Ready to Get Back to My New Normal

I never thought I would be saying this, but I am ready to get back to my new normal.  I am ready for life to be focused on cancer again.  Well, actually, I would much prefer it didn't have to be focused on cancer at all, but if I have to choose either focusing on my cancer or dealing with hospital trips, seizures, surgery, and recovery for my child, I'll choose cancer for myself every time.

This last week is one I hope to never have to repeat.  I know there are difficult days in my near future, but I also know they will be nothing compared to what I experienced this week.  They will not be as difficult because I, myself, will be the one experiencing the difficulty.  I will not be helplessly sitting and watching my child suffer.  I've found it's much harder for me to surrender the future to God when it is my child we're talking about.  I've found it is so much easier to fall into the pattern of asking "Why?" and "What if" when it is my child and not myself.

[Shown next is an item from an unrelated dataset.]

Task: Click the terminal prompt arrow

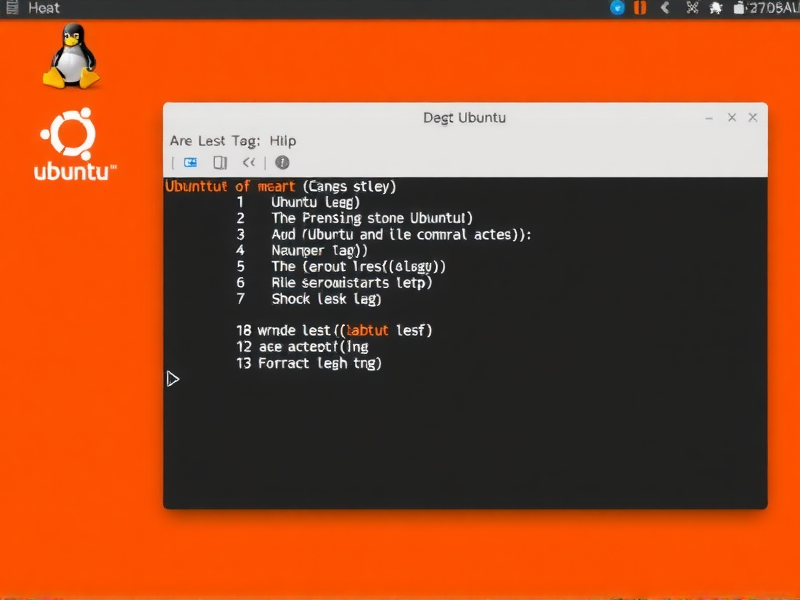Action: pos(173,379)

So, although I got a mini break from focusing on cancer, I'm ready to get back to it.  I'm ready for the focus to be on that and not have to be on other medical emergencies for those around me.  I told my son I didn't need a front runner.  I can handle injection of dye, surgery, recovery, etc. all on my own without having to watch him go through it first.  Hopefully, he is on the uphill swing and on his way to full recovery.

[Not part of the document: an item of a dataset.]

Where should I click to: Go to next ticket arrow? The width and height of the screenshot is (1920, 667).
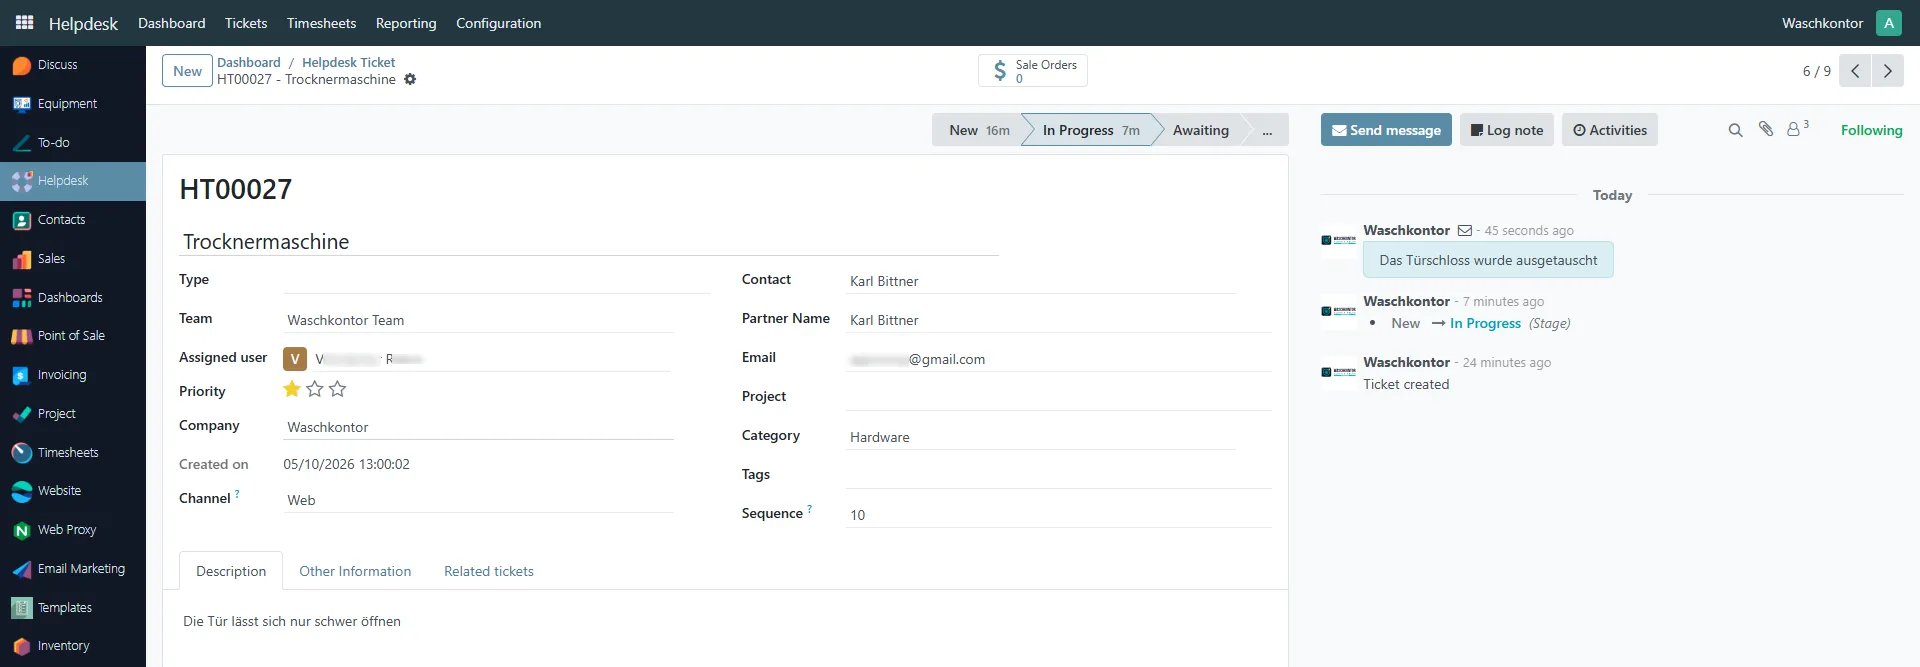click(1887, 71)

Now, it is my turn.  So, here we go.  I can handle whatever is coming my way.
My new shirt to help me through this!

Thankful thoughts for today:
Neurosurgeon
Neurologist
Healing
Not fighting treatment decisions
Safe trip to camp
Google

"But Jesus said, “Let the children come to me. Don’t stop them! For the Kingdom of Heaven belongs to those who are like these children."
                                                                    Matthew 19:14

1 comment:

  1. I would be the same way. Peace and prayers to you and your family. Love you all!